El caso de la mujer soldado
En medio de la marabunta obscena de la violencia y el dolor que cada día nos asalta en las imágenes omnipresentes de la guerra o de la posguerra, hay un pequeño detalle que no debería pasar desapercibido: la presencia, entre las tropas norteamericanas y británicas, de las mujeres soldado. El show, hace unos días, del rescate militar de la soldado Jessica Lynch -miembro de una compañía de mantenimiento y gravemente herida en combate- de un hospital iraquí la convirtió en heroína de los medios globales. Ahí quedó su presencia para la historia: ¿inocua?
La soldado Lynch es de un pueblo pequeño de Virginia occidental llamado ¡Palestina!, tiene un hermano militar y otra hermana a punto de enrolarse en el ejército. Ella misma, premiada con una beca para ser maestra, y su familia son ejemplo del patriotismo que predica Bush y las crónicas han visto en ella "el símbolo de una nueva generación de mujeres soldado que los americanos descubren hoy en el frente de la guerra" (Le Monde, 4 de abril). Desconozco cuántas mujeres están combatiendo en esta guerra como soldados, pero al parecer son las suficientes como para que se hable seriamente de "una generación". De ser cierta esta apreciación, ¿tiene algún significado que un montón de mujeres jóvenes educadas plenamente a la manera occidental deseen intervenir personalmente, poniendo en riesgo sus vidas, en el frente de batalla?
Desde luego que sí. Obsérvese que no hablamos de un país como Israel o de un ejército guerrillero, sino de Estados Unidos y, en el caso de Jessica, de la América rural. Considérese que la soldado Lynch servía en mantenimiento; es decir, una doble heroicidad: la del servicio auxiliar y la del riesgo al mismo tiempo. Téngase en cuenta que el modelo que simboliza Jessica es el de una mujer soldado y no el de una mujer general o mando del ejército. Recuérdese que, en las guerras del siglo XX, las mujeres representaron papeles silenciosos, pero eficaces, salvando vidas, como enfermeras u organizadoras, en retaguardia. En cualquier caso, que las mujeres de países presuntamente civilizados vayan a combatir al frente, sea en la posición que sea, es una completa novedad histórica: pueden morir, pueden matar.

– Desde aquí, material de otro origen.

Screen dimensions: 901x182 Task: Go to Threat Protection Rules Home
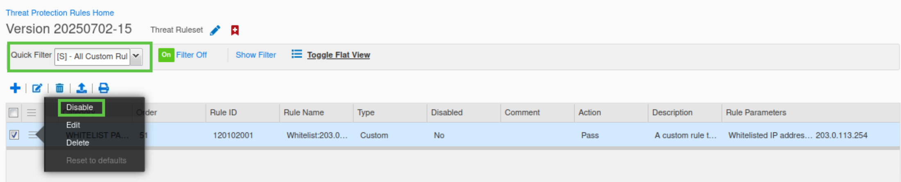point(60,13)
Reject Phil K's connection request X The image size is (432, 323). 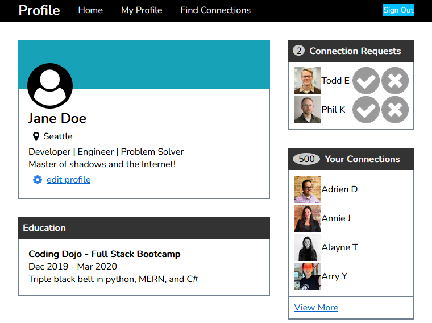(395, 110)
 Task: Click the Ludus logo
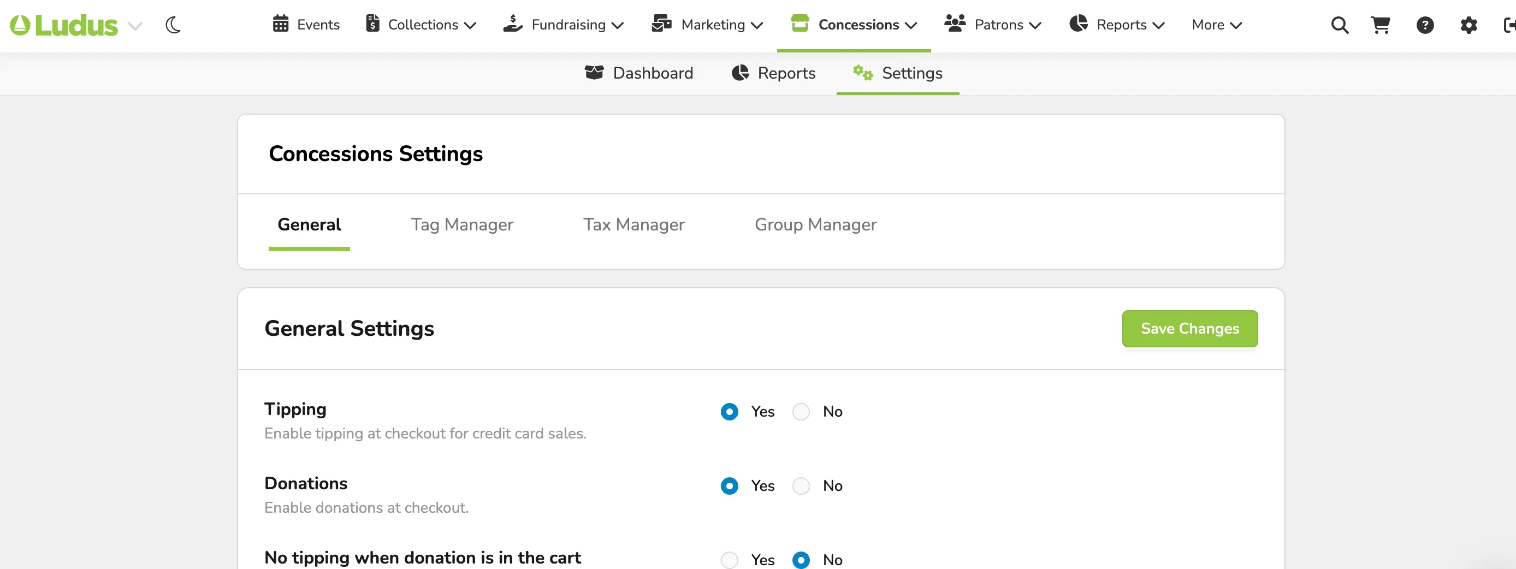64,25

Se puede alegar, inmediatamente y en visión rápida y superficial, que eso es la igualdad de los sexos. Probablemente esto es lo que deben de decir los generales americanos que encuentran en esa generación de mujeres que quieren ser soldados la bicoca de una entrega total -así suelen ser muchas mujeres- a la causa. ¡Por fin ellas son como ellos!, se ufanarán. Y los más tontos se tragarán el anzuelo. A fin de cuentas, todo está preparado -como me aseguraba hace poco una periodista experta- para que este verano nuestras ciudades se pueblen de mujeres soldado, vestidas a la última moda: el camuflaje, chalecos, pantalones cargo. Así el estereotipo se instalará junto a nosotros y hasta resultará sexy prepararse para matar.
Mirando algo más en profundidad se ve, por ejemplo, que esta guerra ha incorporado a las mujeres -que son las que dan la vida- al pelotón de los que matan. Como sus padres o como sus hijos. No me parece que matar a otros sea una conquista relevante para las mujeres, sino una indignidad y un signo de claudicación, una vez más, ante la autoridad indiscutible de un poder, que sigue siendo masculino, basado en la fuerza. Hay más: ser mujer y ser soldado debería ser incompatible en nuestra cultura, un oxímoron. Claro está que la inteligencia no tiene sexo, pero hay algo más hondo: ¿qué mujer puede ignorar que su diferencia básica estriba en dar la vida? Esta maldita guerra, por tanto, puede tener también consecuencias inesperadas. La confusión de ideas es ya un hecho que afecta a la identidad de los individuos. Pura ideología.
La guerra, aún vestida de posguerra, continúa.